The core problem of Philosophy on the Logic is a source of continuous discussion since the dawn of civilization. Common sense accepts our full responsibility of our choices, but are we? The freedom of selection comes from the freedom of will, in one perspective. But opposing this point many thinkers reject that our will can be managed freely. The Incopatibilists declare the irreconcilability of determinism to freedom, emphasizing in randomness that replaces determinism. Compatibilists support determinism and freedom is consistent.
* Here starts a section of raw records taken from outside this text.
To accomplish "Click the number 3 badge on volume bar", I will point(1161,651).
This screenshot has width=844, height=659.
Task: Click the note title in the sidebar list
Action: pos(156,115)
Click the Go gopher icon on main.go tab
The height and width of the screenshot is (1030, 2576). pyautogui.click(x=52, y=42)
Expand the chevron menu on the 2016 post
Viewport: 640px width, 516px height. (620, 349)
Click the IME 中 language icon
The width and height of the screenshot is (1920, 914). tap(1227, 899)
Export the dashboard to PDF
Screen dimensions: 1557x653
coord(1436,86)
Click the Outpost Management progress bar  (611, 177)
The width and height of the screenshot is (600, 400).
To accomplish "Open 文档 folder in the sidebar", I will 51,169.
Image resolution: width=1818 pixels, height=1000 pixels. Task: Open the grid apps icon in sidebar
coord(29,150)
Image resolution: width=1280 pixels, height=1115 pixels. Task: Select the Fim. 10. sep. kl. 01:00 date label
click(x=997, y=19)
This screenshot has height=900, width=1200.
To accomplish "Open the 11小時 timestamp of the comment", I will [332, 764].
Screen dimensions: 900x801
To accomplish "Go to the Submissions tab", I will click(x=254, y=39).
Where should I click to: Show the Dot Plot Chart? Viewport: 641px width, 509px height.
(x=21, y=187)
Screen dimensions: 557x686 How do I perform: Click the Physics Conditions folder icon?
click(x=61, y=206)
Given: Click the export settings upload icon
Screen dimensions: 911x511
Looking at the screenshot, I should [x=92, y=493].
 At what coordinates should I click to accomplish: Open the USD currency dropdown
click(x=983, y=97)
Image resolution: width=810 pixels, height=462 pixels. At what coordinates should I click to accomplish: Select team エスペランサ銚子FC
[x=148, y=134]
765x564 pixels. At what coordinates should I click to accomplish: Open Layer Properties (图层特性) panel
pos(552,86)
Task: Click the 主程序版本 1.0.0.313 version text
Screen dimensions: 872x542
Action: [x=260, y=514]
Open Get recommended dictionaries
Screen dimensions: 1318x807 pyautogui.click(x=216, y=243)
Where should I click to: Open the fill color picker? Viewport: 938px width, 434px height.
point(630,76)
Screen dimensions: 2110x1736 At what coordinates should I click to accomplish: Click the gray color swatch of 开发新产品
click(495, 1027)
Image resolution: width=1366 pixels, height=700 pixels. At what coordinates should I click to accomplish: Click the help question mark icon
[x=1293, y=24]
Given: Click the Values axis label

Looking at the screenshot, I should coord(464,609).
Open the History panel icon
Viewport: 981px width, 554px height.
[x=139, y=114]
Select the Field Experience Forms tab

The Libertarians accept freedom, opposing Sceptics who believe the impossibility of freedom. (Loukeris & Eleftheriadis, 2024) noticed the agreement of Epicurus to Aristotle that happiness is the highest good, refusing to identify happiness with pleasure as: i) Subjects are only chasing pleasure, and Epicurean ethical hedonism emphasizes on psychological hedonism; ii) In accordance to the Epicurean empiricism, concludes on the introspective experience: (pleasure is desired and pain is avoided). Thus, Epicurus notices that all our actions maximize the gain of our pleasure. The free will approach, accepts the impossibility of our free will judgments as systematically false (Latham, 2019). (Colasante & Riccetti, 2021) remarked that the research stops to the fourth moment because behaviors at higher orders are often the same as making random choices, ignoring though that the patterns of the unconscious which produces random thinking, thus nature follows random patterns, fed to the subconscious and reflected to ego, altering logical thinking. Hence, higher-order moments reflect the detailed patterns of behavior in gain and loss of non-linearity to the limits of randomness. (Loukeris & Eleftheriadis, 2024) concluded that logic is dynamic in a linear process that adjusts to overriding new challenging ideas that offer higher potentials than the usual series of events. Its non-linearity is consistent to the maximization of utility and investors’ financial welfare. Future work will examine in detail the numerical results of the utilities and wealth impact of the current models incorporating new trends that experience bubble effects.

3. Methodology

The convex problem of quadratic utility maximization (Markowitz, 1952), is improved by (Maringer & Parpas, 2009):

${\min }_{x}f\left(x\right)=\lambda Var\left(r_p\right)-\left(1-\lambda \right)E\left(r_p\right)$ (8)

(Loukeris et al., 2014a, 2014b) and (Loukeris et al., 2015a, 2015b) emphasized on further higher moments in the model:

$\begin{array}{l}{\min }_{x}f\left(x\right)=\lambda {\upsilon }_{\gamma }\left[bVa{r}_t\left(r_p\right)+dKur{t}_t\left(r_p\right)+fHypKur{t}_t\left(r_p\right)\right]\\ -\left(1-\lambda \right){\upsilon }_{\gamma }\left[a{E}_t\left(r_p\right)+cSke{w}_t\left(r_p\right)+eHypSke{w}_t\left(r_p\right)\right]+s^{\log }{}^{{\lambda }_{\nu }}\end{array}$ (9)

${\upsilon }_{\gamma }=1-{\epsilon }_{\tau }$ (10)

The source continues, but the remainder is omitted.